Dataset entries:
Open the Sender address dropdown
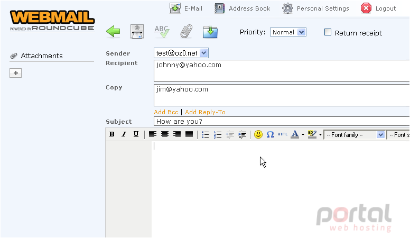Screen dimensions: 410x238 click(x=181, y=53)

...

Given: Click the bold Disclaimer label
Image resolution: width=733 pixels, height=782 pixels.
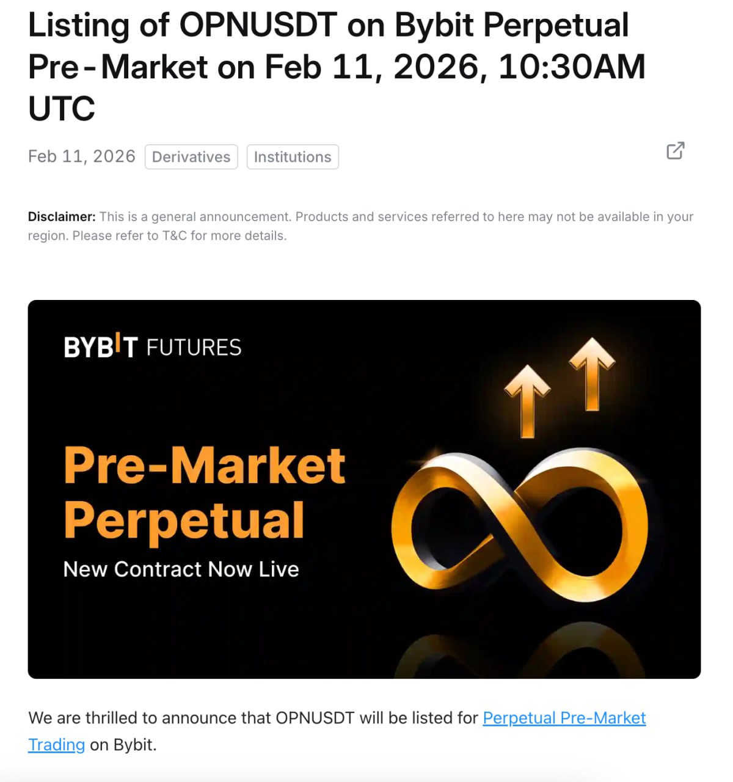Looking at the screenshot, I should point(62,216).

==

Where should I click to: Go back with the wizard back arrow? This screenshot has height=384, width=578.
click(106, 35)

Aim of the task:
Which lines of the data above contain the string "width"? Show each of those lines in full, treating uppercase and lowercase as different.

Output of the task:
Image resolution: width=733 pixels, height=782 pixels.
Where should I click to: Go back with the wizard back arrow? This screenshot has height=384, width=578.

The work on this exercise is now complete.